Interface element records
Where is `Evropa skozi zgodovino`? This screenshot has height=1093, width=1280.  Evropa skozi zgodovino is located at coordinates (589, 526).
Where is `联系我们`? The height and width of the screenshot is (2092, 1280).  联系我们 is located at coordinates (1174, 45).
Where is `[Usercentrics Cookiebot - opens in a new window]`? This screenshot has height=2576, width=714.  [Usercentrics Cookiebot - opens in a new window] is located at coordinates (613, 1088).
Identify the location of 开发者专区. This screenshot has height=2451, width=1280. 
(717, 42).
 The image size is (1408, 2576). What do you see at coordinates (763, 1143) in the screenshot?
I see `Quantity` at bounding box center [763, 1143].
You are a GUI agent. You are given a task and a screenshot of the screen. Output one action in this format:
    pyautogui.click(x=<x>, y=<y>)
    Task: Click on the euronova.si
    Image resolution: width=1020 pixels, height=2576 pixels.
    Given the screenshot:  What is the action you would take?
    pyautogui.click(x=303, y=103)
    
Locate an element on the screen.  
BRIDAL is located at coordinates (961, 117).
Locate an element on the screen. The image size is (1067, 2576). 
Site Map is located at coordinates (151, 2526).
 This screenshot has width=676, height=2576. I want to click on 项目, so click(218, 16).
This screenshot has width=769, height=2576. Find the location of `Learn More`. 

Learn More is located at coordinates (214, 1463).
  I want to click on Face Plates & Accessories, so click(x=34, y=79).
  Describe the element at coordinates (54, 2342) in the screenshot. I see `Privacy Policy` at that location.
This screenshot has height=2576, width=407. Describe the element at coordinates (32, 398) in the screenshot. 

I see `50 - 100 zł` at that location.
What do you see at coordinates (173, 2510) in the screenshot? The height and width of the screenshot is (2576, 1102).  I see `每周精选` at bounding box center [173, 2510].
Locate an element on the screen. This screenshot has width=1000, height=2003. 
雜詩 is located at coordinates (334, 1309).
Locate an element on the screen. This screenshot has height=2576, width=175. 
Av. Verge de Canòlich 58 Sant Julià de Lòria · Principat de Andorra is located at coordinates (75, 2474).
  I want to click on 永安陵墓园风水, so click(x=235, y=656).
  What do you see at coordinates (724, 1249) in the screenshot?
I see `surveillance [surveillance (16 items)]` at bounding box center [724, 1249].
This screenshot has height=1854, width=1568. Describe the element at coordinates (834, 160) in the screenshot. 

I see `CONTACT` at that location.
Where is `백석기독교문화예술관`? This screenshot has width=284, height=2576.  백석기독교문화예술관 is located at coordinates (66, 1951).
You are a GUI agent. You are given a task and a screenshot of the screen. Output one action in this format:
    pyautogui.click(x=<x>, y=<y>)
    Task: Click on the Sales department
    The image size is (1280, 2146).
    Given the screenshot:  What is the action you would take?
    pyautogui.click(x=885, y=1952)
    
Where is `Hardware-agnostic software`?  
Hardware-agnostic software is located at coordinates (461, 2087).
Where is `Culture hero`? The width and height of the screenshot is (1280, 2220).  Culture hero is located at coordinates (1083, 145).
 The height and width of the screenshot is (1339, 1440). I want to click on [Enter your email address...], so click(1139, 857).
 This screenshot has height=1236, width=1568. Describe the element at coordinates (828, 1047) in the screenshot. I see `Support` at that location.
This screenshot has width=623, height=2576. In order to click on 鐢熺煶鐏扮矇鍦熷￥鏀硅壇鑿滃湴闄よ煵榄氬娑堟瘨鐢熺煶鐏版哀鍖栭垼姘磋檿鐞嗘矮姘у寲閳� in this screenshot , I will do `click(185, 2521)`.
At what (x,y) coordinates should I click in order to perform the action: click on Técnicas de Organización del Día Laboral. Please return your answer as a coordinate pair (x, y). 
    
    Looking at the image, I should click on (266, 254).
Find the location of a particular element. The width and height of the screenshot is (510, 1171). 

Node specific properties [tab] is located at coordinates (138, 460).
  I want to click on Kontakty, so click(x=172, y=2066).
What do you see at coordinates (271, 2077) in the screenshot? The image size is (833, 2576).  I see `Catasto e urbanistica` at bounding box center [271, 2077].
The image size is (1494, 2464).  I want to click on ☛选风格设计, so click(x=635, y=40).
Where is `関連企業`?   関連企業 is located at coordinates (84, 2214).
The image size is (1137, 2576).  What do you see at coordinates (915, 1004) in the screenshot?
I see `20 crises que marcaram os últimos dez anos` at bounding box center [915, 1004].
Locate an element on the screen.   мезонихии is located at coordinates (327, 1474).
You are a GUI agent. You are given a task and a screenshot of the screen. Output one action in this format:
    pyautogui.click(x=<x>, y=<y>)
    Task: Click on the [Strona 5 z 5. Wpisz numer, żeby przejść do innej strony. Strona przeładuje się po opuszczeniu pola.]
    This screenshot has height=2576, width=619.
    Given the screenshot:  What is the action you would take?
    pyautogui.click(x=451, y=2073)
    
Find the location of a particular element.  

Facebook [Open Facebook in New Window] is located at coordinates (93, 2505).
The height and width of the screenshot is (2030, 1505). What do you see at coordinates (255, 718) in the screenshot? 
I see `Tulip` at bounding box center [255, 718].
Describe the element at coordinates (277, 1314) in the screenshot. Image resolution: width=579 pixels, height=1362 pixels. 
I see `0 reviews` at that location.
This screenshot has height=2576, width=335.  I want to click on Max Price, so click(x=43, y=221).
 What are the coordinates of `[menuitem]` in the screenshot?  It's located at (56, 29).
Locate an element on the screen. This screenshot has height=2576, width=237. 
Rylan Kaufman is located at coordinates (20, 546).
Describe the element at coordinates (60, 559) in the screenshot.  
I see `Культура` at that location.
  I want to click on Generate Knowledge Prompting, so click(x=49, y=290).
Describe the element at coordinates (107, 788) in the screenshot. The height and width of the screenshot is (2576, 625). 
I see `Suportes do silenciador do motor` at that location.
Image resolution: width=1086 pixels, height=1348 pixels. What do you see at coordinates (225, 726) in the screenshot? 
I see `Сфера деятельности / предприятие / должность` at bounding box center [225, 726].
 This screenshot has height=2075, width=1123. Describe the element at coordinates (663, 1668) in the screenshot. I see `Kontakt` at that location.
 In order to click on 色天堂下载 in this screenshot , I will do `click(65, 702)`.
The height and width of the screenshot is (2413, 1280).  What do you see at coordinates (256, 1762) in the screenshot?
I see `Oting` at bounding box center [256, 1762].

### TASK TO COMPLETE
Copy the lines above verbatim, starting at the line containing "What do you see at coordinates (724, 1249)" and ending at the line containing "coordinates (66, 1951).". Include both of those lines and nothing else.

### IN RESPONSE
  What do you see at coordinates (724, 1249) in the screenshot?
I see `surveillance [surveillance (16 items)]` at bounding box center [724, 1249].
This screenshot has height=1854, width=1568. Describe the element at coordinates (834, 160) in the screenshot. 

I see `CONTACT` at that location.
Where is `백석기독교문화예술관`? This screenshot has width=284, height=2576.  백석기독교문화예술관 is located at coordinates (66, 1951).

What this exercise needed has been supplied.